昨天(14日)下午,十二屆全國人大一次會議在梅地亞中心舉行“醫藥衛生體制改革”記者會。衛生部副部長、國務院醫改辦副主任馬曉偉稱,公立醫院改革現已進入深水區,下一階段的醫改工作將通過補償機制和支付方式的改革來實現公立醫院回歸公益性。
關鍵詞1
【補償機制】
落實四項投入建立補償機制
衛生部副部長、國務院醫改辦副主任馬曉偉稱,公立醫院改革試點工作是五項改革的重要任務之一,在國務院選定的17個試點城市,各省政府選定的37個試點城市,超過2000多所公立醫院當中同時推開綜合體制改革,包括北京有5所醫院,深圳所有醫院在內的政府舉辦的醫療機構,都取消了以藥補醫,采取了這方面的改革。
同時,目前,全國有22個省、431個縣級地區已經完成了取消公立醫院藥品加成,17個省對試點地區的醫療服務價格進行了全面的調整。

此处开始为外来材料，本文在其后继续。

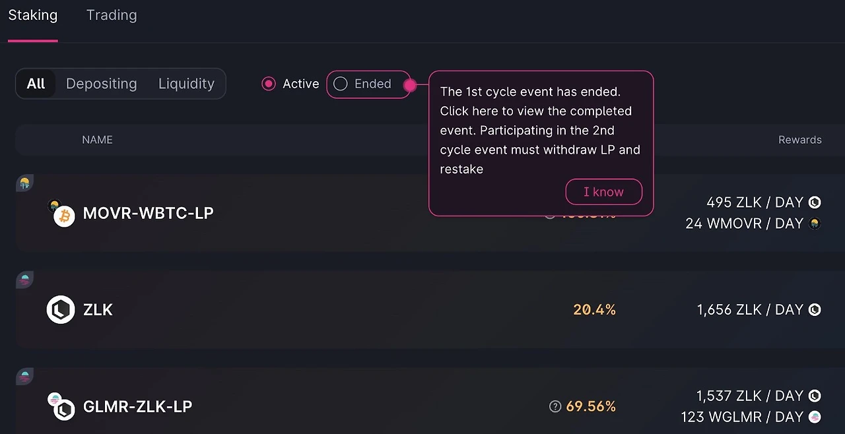Click the Bitcoin icon beside MOVR-WBTC-LP

[x=63, y=215]
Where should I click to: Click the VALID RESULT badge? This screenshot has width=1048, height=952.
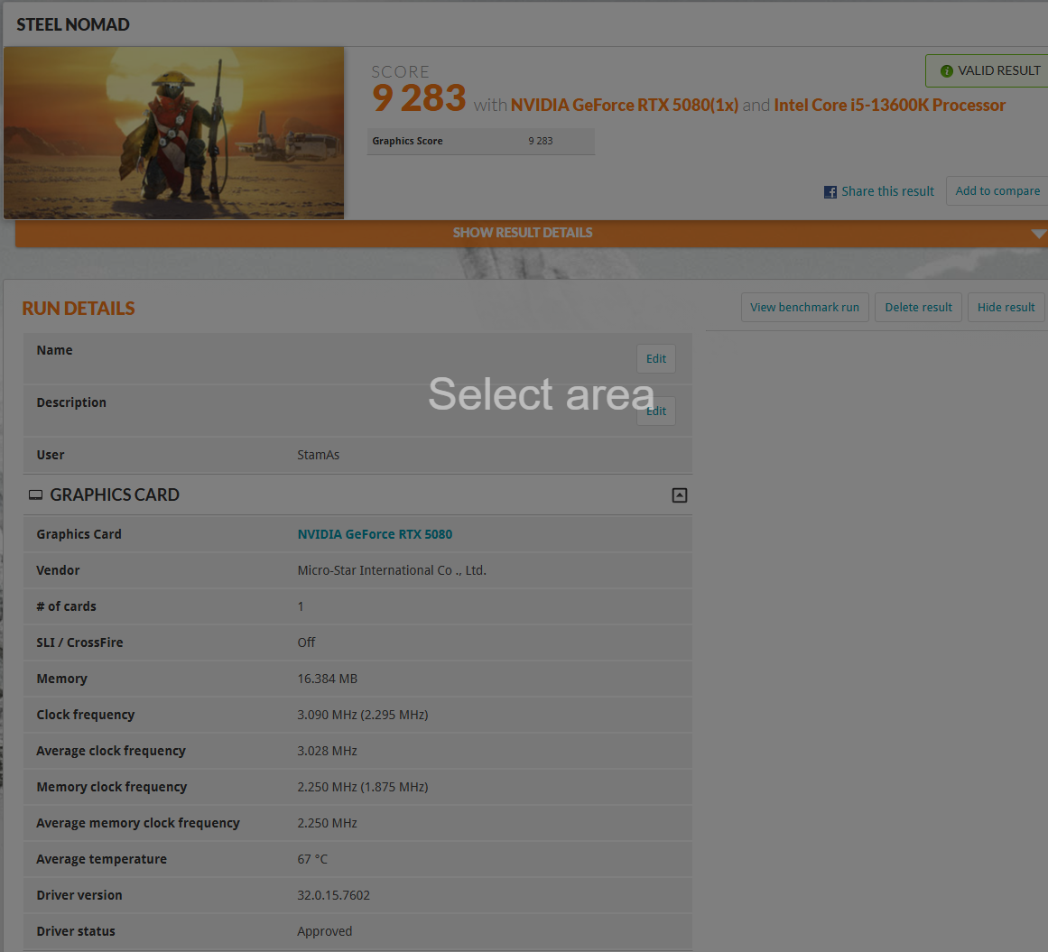click(x=989, y=71)
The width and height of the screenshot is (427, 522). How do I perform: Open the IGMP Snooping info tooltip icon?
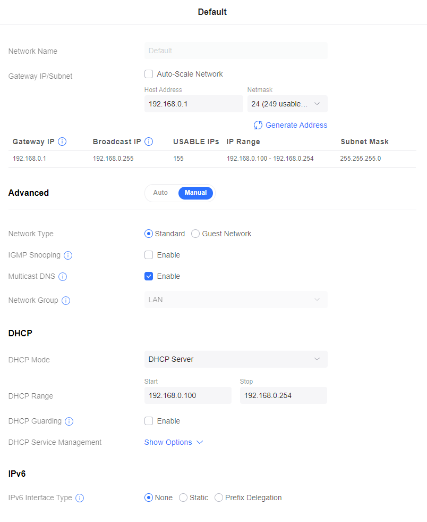(68, 255)
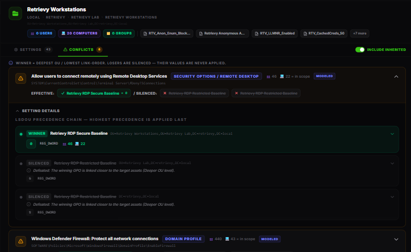411x252 pixels.
Task: Click the info icon beside winner rule note
Action: click(x=11, y=63)
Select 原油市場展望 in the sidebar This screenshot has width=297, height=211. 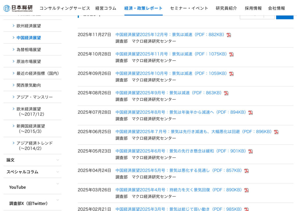(x=29, y=61)
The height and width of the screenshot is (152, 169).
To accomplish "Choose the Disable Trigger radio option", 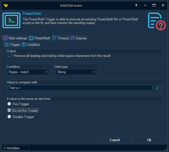I will [9, 117].
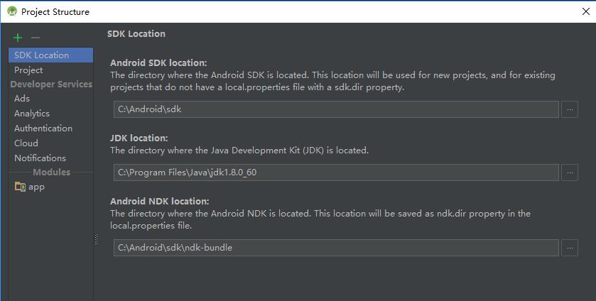This screenshot has width=596, height=301.
Task: Open the Project settings item
Action: [x=28, y=70]
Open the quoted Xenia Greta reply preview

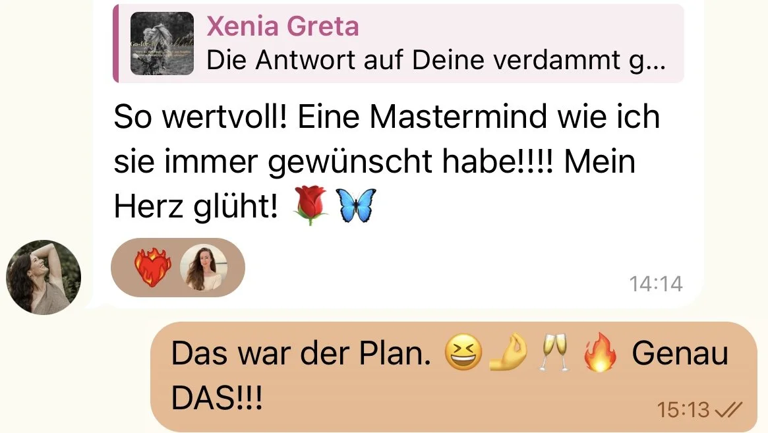398,43
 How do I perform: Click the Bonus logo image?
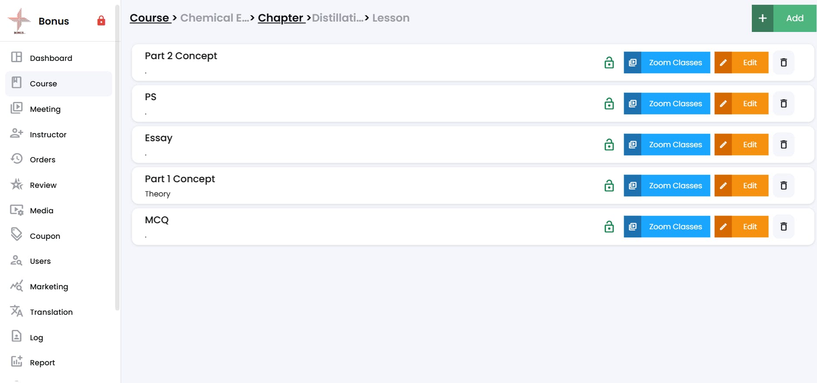(x=19, y=21)
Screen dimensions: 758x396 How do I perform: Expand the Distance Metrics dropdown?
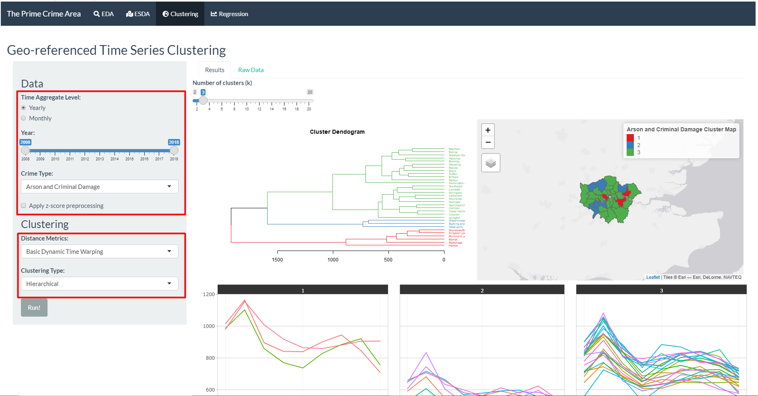pyautogui.click(x=100, y=251)
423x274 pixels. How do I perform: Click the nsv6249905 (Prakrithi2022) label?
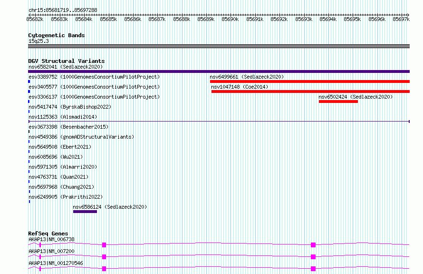coord(66,197)
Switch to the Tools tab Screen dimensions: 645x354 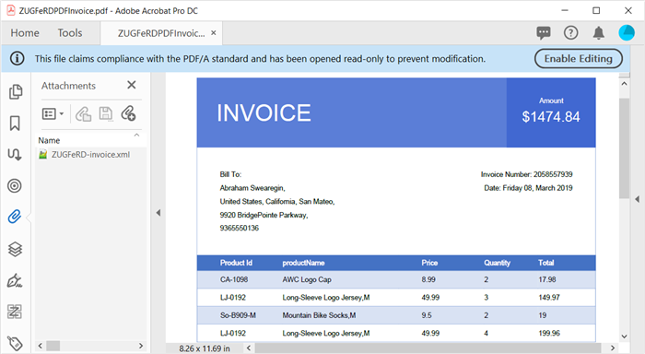[x=70, y=33]
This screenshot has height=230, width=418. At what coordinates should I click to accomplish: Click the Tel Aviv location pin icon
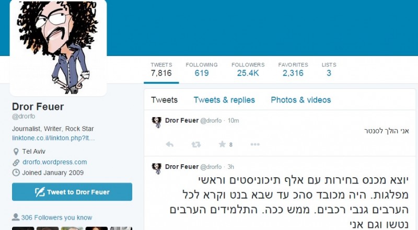pos(16,152)
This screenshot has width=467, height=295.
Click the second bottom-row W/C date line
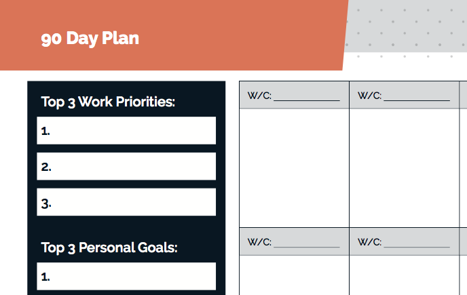(x=417, y=246)
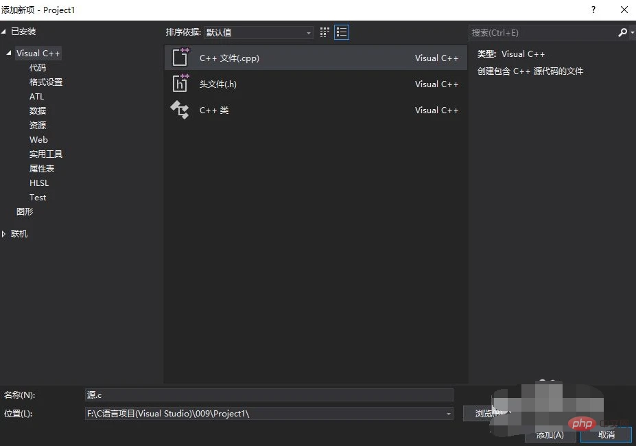Viewport: 636px width, 446px height.
Task: Select the 头文件(.h) template icon
Action: point(179,84)
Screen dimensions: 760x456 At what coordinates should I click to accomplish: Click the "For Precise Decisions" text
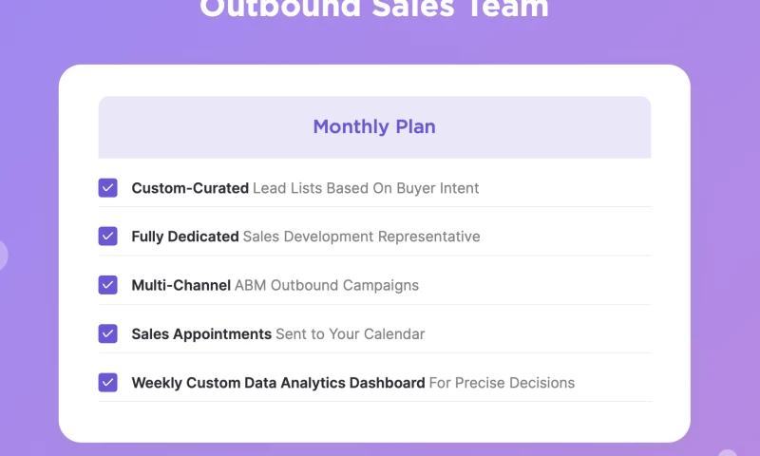pyautogui.click(x=502, y=383)
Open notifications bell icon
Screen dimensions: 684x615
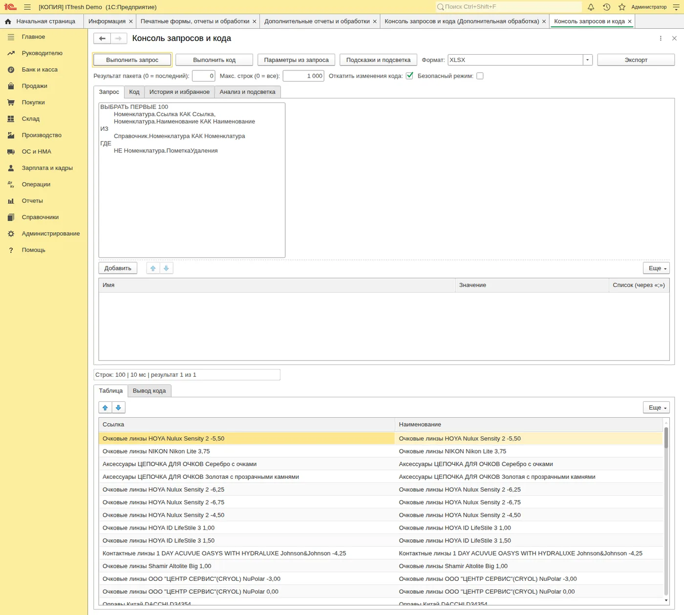coord(591,7)
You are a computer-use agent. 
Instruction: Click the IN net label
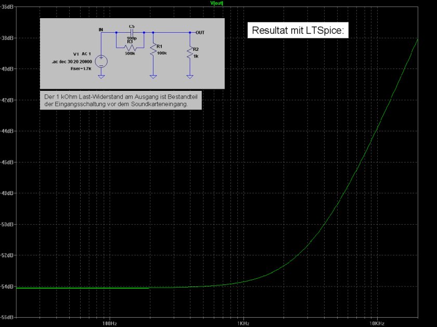tap(101, 30)
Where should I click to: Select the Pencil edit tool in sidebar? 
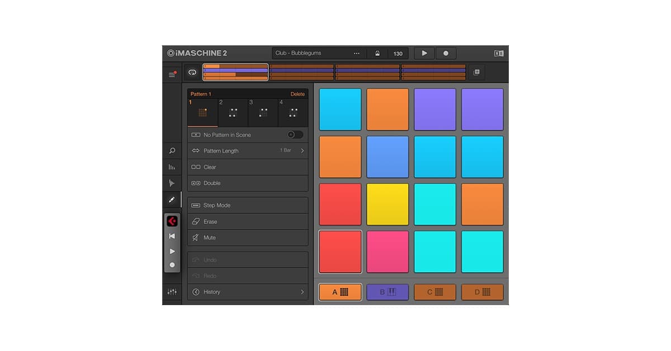tap(172, 199)
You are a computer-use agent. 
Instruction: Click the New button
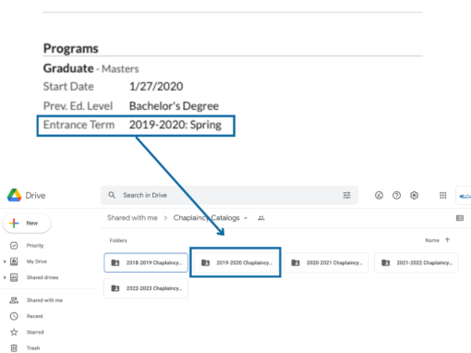[27, 223]
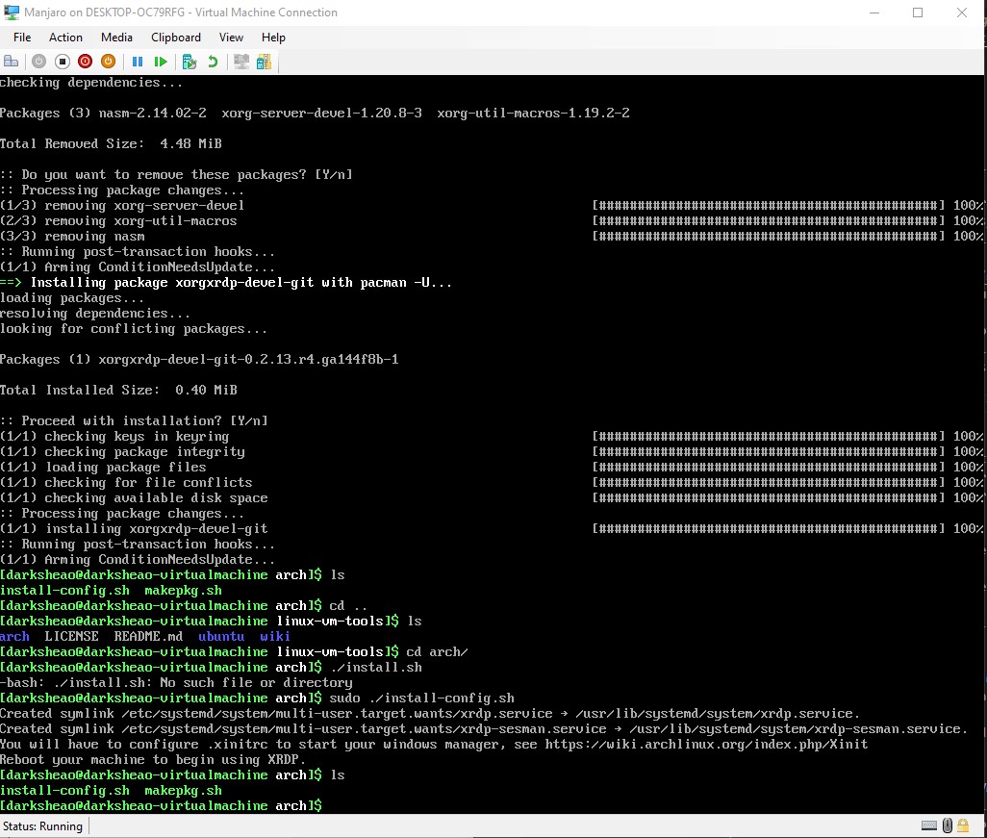The width and height of the screenshot is (987, 838).
Task: Expand the Media menu
Action: click(x=116, y=38)
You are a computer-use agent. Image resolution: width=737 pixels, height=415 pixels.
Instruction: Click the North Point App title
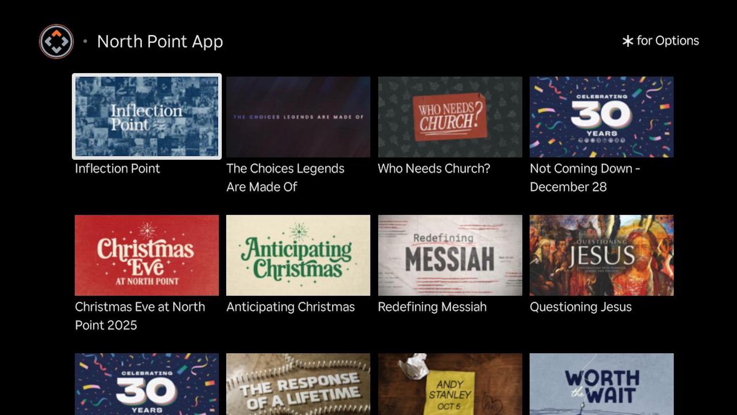(x=160, y=42)
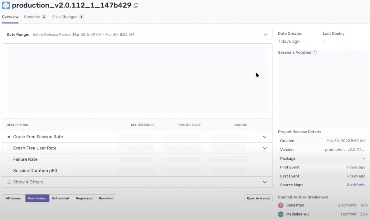This screenshot has height=219, width=370.
Task: Select the Crash Free Session Rate radio button
Action: (9, 137)
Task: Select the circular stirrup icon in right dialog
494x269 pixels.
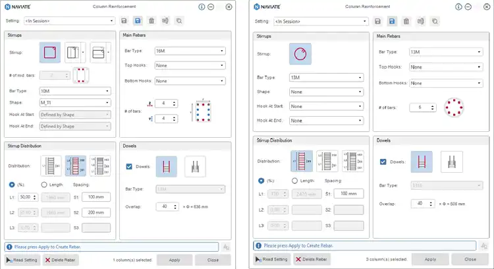Action: [299, 52]
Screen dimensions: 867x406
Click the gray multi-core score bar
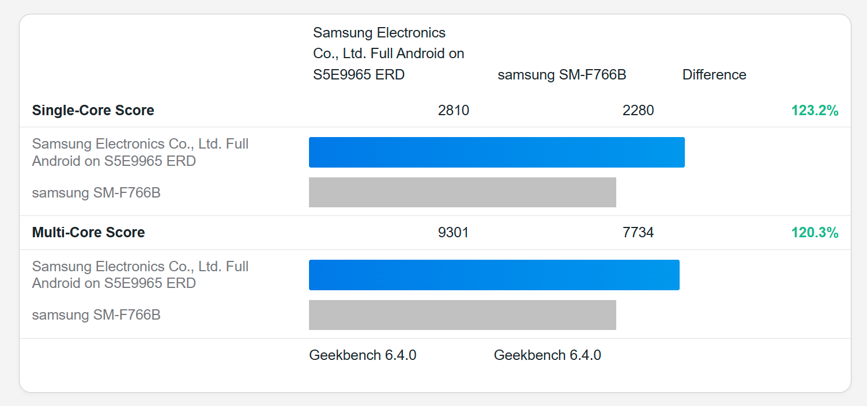462,315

馬曉偉稱,下一階段的醫改工作將通過補償機制和支付方式的改革來實現公立醫院回歸公益性。公立醫院改革現在進入到深水區,說到底是補償機制建立的問題。補償機制的建立,主要取決于三方面的工作,其一是加大政府財政對公立醫院的投入,包括基本建設的投入、大型儀器設備的投入、離退休人員資金的投入,以及公共衛生事件的政策性虧損的補貼。馬曉偉說,將確保落實這四項投入,使公立醫院輕裝上陣。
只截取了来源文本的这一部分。